White House press secretary Caroline Levitt said Wednesday that those data likely still won’t be released when the shutdown ends because the shutdown has prevented investigators from being on the ground to collect raw data.
Levitt said the data not yet collected “will be forever compromised, leaving Fed policymakers blind at a critical time.”
This means that the Federal Reserve and policymakers in other sectors do not have access to key indicator numbers typically used to set interest rates and guide economic policy. Investors and companies also don’t have the critical data to make predictions. Historical records would create a blind spot in data from October 2025 that would distort future trend analysis.
What happens next?
Government funding is currently secured through the end of January, but the issue of the ACA tax credit is still unresolved. Therefore, if the health care standoff is not resolved by the end of January, the United States could face another government shutdown.

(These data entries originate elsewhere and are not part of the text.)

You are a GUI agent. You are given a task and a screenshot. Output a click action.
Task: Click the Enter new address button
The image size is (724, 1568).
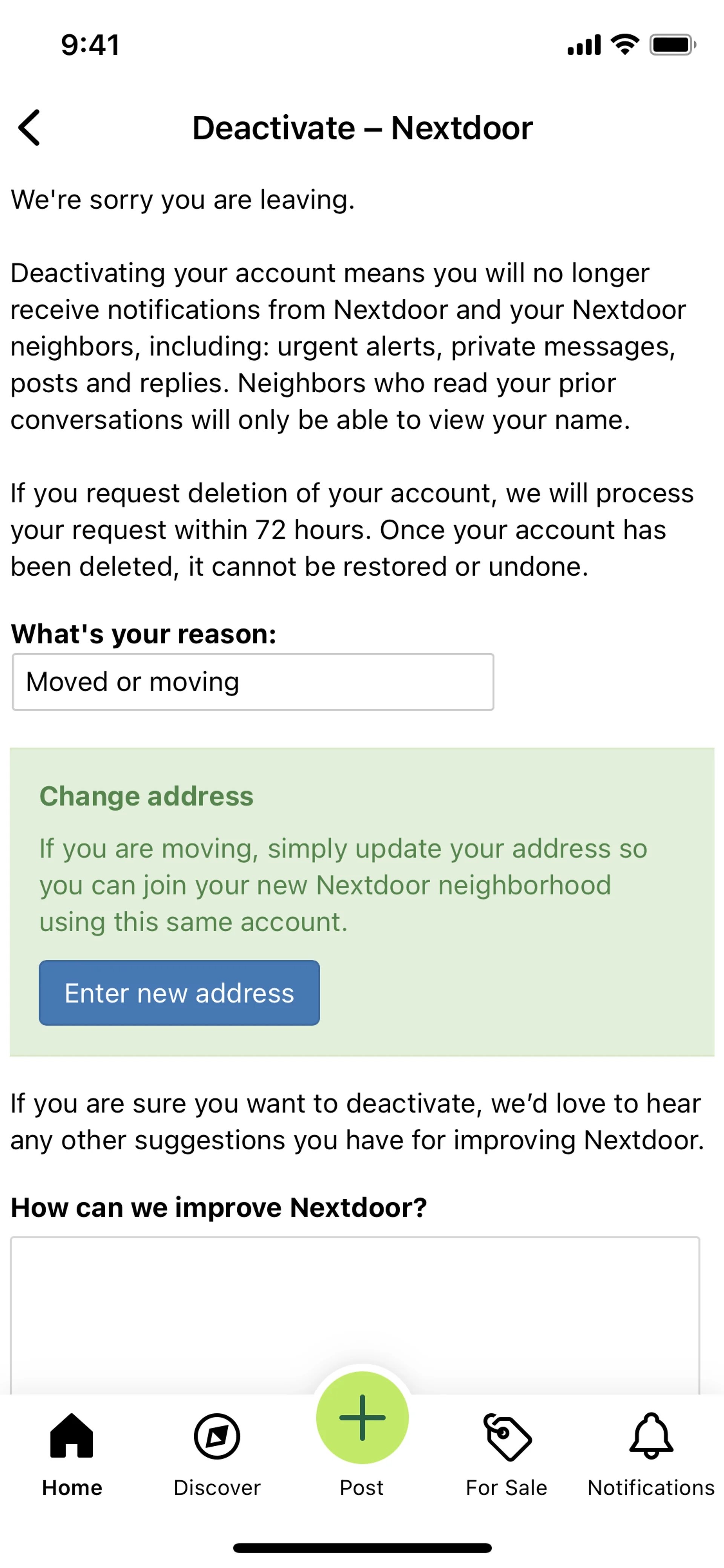coord(179,993)

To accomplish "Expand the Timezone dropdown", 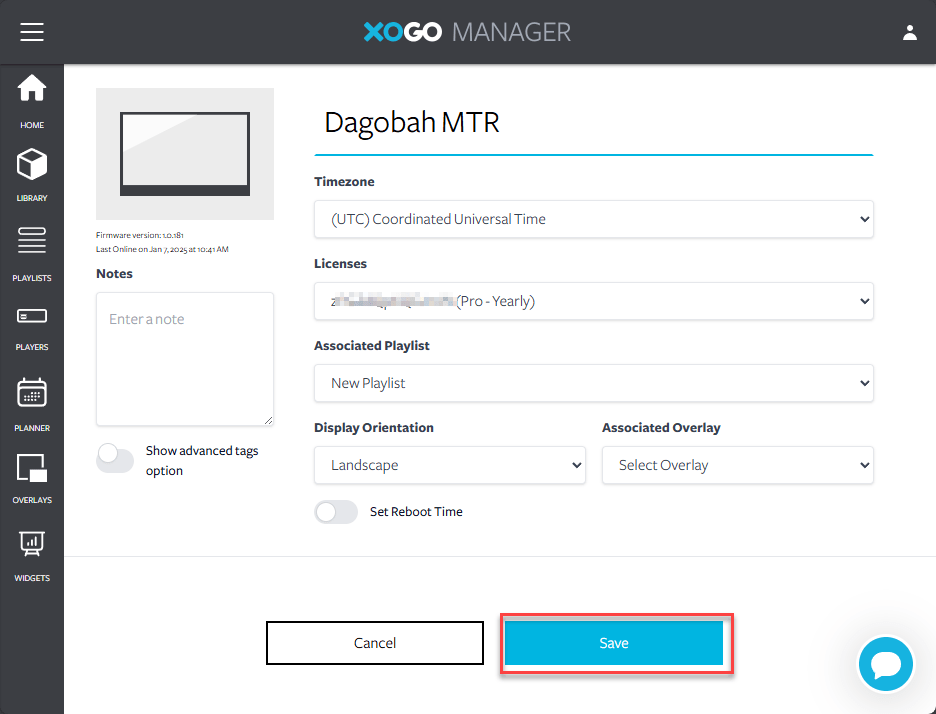I will [593, 219].
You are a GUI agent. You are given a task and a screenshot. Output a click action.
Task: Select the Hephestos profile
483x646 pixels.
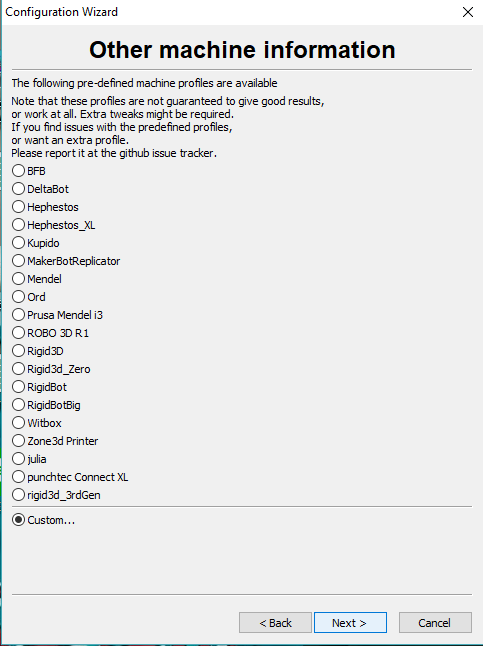[x=45, y=207]
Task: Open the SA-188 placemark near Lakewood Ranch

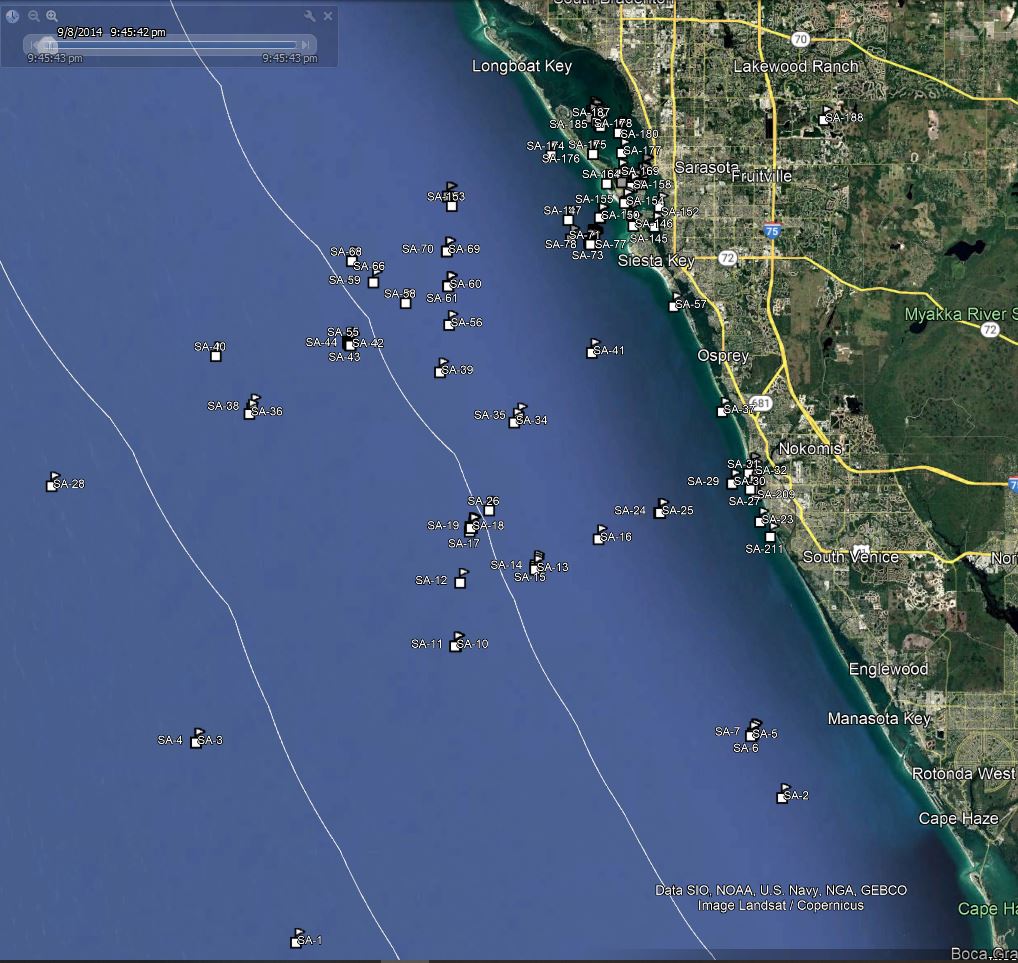Action: (826, 117)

“Right now, they’re saying they’re planning to vote on this in the Senate in mid-December, but of course just because they’re planning to vote on extending the tax credit doesn’t mean that vote will be successful,” Lucas said.
“So we will be back at the end of January to effectively start again,” he added.
“We could definitely face another confrontation in January. In fact, I think it’s becoming more likely. If we don’t get some sort of deal in terms of lowering premiums for these tens of millions of Americans, Democrats have now made that a major issue. This issue will be an issue all the way to the 2026 election.”
In January, the Trump administration will need to seek Congressional approval to extend government funding again, once again needing Democratic support.
Lucas said in the meantime, Americans who rely on the ACA and other health insurance programs would see their premiums more than double from November to the end of January without the tax credit. He said this would increase medical costs and “have obvious consequences as people would either have to cut and cover other medical costs or go without insurance.”